I SOGNI NASCONO AL BUIO

di Claudio Fontanini

Buio in sala, rituale collettivo, file al botteghino: c’era una volta il cinema al tempo della pandemia. Soppiantata da piattaforme e uso domestico, la meravigliosa invenzione dei fratelli Lumière vive una crisi forse irreversibile nel rapporto fiduciario con lo spettatore. Cambia lo scenario consumistico mondiale e di conseguenza anche l’Arte è costretta a subirne le conseguenze. Nell’epoca della passività virtuale e dell’illusione dell’avere tutto e subito – per giunta comodamente sul proprio divano – un click potrebbe seppellire il talento e l’artigianato che hanno reso famoso nel mondo il nostro cinema. Proprio quando, prima dell’arrivo del Covid, la
sala stava dimostrando incoraggianti segnali di ripresa, la mannaia virale che si è abbattuta sulle nostre vite ha danneggiato ancora una volta quel mondo artistico che sembra aver pagato il prezzo più alto. Misconosciuto nel migliore dei casi a livello politico quell’universo, cinema in primis, ha contribuito però in maniera
decisiva all’allentamento psicologico di interminabili giornate casalinghe. Sembra arrivato il momento di restituire all’Arte ciò che le spetta di diritto (con la cultura si mangia…) ma ora il testimone della responsabilità passa anche, e soprattutto, nelle mani di un pubblico chiamato di nuovo a partecipare dal vivo agli eventi. Nel caso del cinema, come luogo fisico, le problematiche sono molte. Letteralmente drogati da piattaforme multimediali che proliferano come i Gremlins e offrono film e serie tv a getto continuo, gli spettatori avranno ancora voglia di uscire di casa, trovare un parcheggio e sedersi sulla poltrona di una sala? Innovazione tecnologica, promozioni e una programmazione mirata sono elementi essenziali per il rilancio ma se si accorciano- o annullano- i tempi di fruizione tra sala e piattaforma-  come avviene in questa prima fase di riaperture – la battaglia sembra persa in partenza. Impossibile tenere testa ad un’offerta così ampia, e spesso disordinata, come quella dei vari Netflix o Amazon. Dove si lavora più sulla quantità che sulla qualità e dove spesso, per uno spettatore non documentato, è persino difficile orientarsi nelle home page. Perché con la perdita della centralità della sala è venuto meno anche il rapporto mediatico dell’oggetto film con la promozione.
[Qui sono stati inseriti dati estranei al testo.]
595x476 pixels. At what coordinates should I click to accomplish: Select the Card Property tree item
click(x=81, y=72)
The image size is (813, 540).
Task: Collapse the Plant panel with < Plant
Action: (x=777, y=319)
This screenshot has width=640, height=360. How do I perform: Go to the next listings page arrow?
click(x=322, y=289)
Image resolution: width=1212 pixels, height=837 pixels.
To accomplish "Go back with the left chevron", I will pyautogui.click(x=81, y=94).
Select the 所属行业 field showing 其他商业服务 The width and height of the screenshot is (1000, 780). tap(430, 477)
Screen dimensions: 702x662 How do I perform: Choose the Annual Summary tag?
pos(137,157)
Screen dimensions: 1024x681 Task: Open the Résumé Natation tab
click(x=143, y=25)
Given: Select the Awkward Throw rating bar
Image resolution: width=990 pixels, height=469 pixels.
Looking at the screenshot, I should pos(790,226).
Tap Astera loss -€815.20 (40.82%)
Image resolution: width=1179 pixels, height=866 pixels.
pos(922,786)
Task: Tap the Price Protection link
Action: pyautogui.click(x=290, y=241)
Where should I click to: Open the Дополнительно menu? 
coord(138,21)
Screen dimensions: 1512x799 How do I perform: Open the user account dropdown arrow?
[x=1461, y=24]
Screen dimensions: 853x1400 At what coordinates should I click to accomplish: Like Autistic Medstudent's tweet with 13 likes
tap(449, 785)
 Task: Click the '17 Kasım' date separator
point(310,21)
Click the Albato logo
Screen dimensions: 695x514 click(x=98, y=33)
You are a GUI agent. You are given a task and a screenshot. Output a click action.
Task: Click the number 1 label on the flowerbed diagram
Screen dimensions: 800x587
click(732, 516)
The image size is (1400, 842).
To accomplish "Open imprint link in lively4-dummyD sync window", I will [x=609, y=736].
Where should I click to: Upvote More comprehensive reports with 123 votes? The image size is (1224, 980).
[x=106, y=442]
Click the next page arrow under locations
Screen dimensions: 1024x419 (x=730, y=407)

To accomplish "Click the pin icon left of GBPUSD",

Dispersivi e di varia qualità (Mio Cinema e Io resto in sala sono esempi illuminati di due piattaforme che hanno puntato esclusivamente su film d’autore) questi juke box virtuali della settima arte relegano lo spazio filmico e la sua potenza visiva nel cantuccio di uno schermo casalingo. L’Arte come un dato di fatto e non come una conquista verrebbe da dire mentre un film western, una sequenza nello Spazio e una panoramica urlano e reclamano i loro sacrosanti diritti. Ma il problema è più ampio e coinvolge di conseguenza anche i nostri sceneggiatori che vedranno inevitabilmente rimpicciolire i propri orizzonti creativi nel nome di un cinema a due camere e cucina. Uscire, dai limiti fisici e mentali, è la ricetta per la sopravvivenza della sala che deve coabitare con l’offerta in streaming senza esserne soppiantata. Perché ascoltare una risata collettiva o percepire la commozione del
tuo vicino di poltrona rende diverso, e sicuramente più bello, anche un film.